> What you should do
For the word "file", state how many lines below contain it. Give no other text.

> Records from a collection
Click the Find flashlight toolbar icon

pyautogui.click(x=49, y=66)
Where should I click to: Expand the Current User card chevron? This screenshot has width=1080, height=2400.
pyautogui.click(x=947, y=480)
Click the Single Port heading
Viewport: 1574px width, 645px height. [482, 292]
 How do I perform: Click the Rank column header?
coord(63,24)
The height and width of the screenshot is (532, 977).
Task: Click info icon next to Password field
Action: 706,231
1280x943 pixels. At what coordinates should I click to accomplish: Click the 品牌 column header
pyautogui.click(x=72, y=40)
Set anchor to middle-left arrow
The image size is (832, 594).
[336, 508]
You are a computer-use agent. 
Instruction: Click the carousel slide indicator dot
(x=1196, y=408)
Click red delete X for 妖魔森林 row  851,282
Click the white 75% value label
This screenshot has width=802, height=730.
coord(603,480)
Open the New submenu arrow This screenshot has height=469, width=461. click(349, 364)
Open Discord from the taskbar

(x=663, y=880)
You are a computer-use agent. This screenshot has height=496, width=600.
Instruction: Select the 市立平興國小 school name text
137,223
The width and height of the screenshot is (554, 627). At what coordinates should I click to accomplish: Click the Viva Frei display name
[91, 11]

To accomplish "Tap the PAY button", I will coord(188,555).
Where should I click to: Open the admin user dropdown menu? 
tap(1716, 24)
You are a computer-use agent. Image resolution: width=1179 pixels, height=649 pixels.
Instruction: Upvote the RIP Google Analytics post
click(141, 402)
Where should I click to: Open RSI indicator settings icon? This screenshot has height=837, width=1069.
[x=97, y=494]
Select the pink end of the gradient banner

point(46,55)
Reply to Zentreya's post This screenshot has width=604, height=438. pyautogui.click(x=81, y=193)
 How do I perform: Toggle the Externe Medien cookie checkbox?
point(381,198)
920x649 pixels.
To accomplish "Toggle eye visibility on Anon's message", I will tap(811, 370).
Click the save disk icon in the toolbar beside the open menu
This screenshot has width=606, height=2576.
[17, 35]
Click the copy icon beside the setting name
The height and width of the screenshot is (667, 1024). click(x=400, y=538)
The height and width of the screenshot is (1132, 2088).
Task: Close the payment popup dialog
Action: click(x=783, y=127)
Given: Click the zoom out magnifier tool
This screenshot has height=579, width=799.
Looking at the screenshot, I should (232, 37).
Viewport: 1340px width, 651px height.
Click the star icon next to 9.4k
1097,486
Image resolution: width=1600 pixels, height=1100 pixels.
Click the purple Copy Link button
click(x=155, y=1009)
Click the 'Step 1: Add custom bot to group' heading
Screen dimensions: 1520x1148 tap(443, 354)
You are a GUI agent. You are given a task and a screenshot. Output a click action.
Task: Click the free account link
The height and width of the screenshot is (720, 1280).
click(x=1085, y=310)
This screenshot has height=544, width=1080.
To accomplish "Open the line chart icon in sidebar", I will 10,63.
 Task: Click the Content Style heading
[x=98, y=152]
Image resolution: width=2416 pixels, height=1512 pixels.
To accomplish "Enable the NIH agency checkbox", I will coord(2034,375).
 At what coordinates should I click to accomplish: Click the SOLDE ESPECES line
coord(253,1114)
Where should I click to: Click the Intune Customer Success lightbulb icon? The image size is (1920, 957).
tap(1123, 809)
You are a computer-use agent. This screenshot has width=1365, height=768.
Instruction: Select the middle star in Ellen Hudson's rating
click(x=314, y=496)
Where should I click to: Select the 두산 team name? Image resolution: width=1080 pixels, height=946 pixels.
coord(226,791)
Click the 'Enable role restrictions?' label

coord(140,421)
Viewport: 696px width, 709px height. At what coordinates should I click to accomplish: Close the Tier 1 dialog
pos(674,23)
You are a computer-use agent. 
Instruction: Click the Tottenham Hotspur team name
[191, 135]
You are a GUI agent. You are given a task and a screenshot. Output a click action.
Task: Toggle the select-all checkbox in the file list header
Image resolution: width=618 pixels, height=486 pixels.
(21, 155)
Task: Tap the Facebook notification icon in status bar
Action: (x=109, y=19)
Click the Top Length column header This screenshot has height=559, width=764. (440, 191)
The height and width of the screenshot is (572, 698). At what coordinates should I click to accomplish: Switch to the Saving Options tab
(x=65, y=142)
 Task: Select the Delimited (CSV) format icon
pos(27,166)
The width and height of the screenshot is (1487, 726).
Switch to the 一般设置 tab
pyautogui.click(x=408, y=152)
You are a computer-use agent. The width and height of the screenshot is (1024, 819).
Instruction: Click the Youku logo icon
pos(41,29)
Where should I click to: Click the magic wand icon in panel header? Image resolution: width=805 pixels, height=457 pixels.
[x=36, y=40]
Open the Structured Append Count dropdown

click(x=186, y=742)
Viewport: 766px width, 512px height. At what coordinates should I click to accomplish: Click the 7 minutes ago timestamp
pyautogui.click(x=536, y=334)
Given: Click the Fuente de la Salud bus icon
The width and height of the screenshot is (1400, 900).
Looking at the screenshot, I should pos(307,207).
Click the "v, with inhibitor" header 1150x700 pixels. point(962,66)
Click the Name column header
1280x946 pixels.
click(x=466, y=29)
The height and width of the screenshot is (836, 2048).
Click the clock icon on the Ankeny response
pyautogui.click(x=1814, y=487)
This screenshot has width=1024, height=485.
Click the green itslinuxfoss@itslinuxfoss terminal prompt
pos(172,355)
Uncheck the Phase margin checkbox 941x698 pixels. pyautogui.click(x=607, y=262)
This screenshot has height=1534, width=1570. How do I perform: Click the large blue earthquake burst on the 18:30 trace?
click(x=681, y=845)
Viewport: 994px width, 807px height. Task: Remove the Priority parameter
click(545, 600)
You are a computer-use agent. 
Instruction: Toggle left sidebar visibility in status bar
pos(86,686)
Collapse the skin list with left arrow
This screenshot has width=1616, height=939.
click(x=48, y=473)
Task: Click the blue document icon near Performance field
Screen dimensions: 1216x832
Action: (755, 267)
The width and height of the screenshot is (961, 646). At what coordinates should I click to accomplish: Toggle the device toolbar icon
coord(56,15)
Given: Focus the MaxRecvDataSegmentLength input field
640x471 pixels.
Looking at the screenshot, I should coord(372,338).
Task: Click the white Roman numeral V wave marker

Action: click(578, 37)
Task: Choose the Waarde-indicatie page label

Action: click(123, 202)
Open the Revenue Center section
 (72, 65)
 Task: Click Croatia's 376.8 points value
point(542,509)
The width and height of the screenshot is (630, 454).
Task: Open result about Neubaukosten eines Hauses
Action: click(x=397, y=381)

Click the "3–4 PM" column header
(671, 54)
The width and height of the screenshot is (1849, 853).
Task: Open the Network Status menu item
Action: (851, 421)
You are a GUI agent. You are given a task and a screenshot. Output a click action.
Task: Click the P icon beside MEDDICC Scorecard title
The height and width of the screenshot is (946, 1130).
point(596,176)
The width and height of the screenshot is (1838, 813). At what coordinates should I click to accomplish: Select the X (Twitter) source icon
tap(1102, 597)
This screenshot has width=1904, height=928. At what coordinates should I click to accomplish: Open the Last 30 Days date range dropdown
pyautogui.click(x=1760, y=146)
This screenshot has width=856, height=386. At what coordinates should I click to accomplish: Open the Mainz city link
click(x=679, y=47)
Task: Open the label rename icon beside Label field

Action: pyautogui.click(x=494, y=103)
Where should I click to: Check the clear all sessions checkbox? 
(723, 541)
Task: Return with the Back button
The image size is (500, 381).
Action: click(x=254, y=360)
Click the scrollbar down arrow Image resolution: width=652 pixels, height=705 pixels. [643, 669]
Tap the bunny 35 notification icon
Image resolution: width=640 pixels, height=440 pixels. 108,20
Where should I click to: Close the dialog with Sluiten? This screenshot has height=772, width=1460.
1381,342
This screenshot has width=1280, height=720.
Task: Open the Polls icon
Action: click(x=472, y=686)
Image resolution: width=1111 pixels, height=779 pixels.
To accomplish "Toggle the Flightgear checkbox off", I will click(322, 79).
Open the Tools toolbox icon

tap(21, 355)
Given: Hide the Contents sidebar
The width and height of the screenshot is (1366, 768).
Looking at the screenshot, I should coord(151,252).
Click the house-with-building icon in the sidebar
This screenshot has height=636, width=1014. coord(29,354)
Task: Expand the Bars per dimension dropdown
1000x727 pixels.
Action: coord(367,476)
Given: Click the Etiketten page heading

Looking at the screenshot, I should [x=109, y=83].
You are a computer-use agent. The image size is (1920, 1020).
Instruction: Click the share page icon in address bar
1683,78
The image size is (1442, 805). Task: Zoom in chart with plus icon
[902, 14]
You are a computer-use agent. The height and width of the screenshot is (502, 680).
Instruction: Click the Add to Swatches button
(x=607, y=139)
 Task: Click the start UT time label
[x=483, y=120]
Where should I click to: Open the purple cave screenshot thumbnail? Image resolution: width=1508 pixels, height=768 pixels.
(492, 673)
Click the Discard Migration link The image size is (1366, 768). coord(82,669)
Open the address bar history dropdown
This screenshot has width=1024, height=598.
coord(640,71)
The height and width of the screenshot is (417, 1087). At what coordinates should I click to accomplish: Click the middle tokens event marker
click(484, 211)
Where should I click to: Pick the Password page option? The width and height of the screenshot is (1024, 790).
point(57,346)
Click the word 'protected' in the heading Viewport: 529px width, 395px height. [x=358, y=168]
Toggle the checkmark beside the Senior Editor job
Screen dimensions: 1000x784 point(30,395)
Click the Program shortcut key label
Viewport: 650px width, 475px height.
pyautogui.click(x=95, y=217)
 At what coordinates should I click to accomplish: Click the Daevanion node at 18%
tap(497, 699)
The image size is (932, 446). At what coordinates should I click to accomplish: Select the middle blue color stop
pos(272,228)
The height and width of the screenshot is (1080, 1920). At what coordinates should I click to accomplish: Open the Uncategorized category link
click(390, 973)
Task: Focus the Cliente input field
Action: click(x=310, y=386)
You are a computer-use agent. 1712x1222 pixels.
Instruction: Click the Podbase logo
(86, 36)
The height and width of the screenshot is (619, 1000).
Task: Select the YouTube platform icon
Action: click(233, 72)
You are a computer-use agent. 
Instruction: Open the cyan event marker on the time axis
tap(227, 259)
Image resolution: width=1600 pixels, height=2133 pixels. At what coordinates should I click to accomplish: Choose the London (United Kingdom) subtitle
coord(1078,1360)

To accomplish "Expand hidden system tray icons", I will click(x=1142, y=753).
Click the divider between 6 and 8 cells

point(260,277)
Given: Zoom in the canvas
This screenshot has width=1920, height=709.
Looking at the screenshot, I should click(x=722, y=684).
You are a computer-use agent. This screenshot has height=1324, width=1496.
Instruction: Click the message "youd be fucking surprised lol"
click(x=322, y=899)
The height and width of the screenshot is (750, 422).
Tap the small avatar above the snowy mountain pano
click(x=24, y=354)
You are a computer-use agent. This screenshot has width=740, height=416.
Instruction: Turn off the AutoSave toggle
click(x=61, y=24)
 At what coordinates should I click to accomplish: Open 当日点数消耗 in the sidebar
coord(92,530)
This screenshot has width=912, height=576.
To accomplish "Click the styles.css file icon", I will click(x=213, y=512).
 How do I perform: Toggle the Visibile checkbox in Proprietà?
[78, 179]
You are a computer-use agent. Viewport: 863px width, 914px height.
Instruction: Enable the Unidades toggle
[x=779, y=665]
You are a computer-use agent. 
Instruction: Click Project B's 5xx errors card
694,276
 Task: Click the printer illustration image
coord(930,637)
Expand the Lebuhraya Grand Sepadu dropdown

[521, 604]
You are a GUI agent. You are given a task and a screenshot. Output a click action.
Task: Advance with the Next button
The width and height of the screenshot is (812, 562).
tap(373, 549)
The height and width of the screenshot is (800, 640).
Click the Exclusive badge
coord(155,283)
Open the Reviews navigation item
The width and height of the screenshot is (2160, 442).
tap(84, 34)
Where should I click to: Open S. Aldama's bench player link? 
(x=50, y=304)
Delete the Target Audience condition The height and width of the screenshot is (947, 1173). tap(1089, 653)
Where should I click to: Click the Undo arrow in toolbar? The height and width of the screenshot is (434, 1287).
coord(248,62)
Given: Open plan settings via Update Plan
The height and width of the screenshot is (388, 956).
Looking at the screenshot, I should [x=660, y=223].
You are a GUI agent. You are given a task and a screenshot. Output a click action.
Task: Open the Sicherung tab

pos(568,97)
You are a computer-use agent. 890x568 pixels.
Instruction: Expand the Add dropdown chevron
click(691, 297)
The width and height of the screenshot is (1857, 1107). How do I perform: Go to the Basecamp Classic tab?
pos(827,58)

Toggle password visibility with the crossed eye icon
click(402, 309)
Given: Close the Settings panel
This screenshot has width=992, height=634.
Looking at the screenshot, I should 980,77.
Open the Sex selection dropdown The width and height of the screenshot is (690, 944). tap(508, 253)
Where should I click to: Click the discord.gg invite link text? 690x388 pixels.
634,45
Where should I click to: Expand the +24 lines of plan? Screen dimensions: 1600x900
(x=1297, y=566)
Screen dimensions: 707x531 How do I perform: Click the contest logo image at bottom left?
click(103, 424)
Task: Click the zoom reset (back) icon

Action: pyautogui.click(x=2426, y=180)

> Exercise answer
2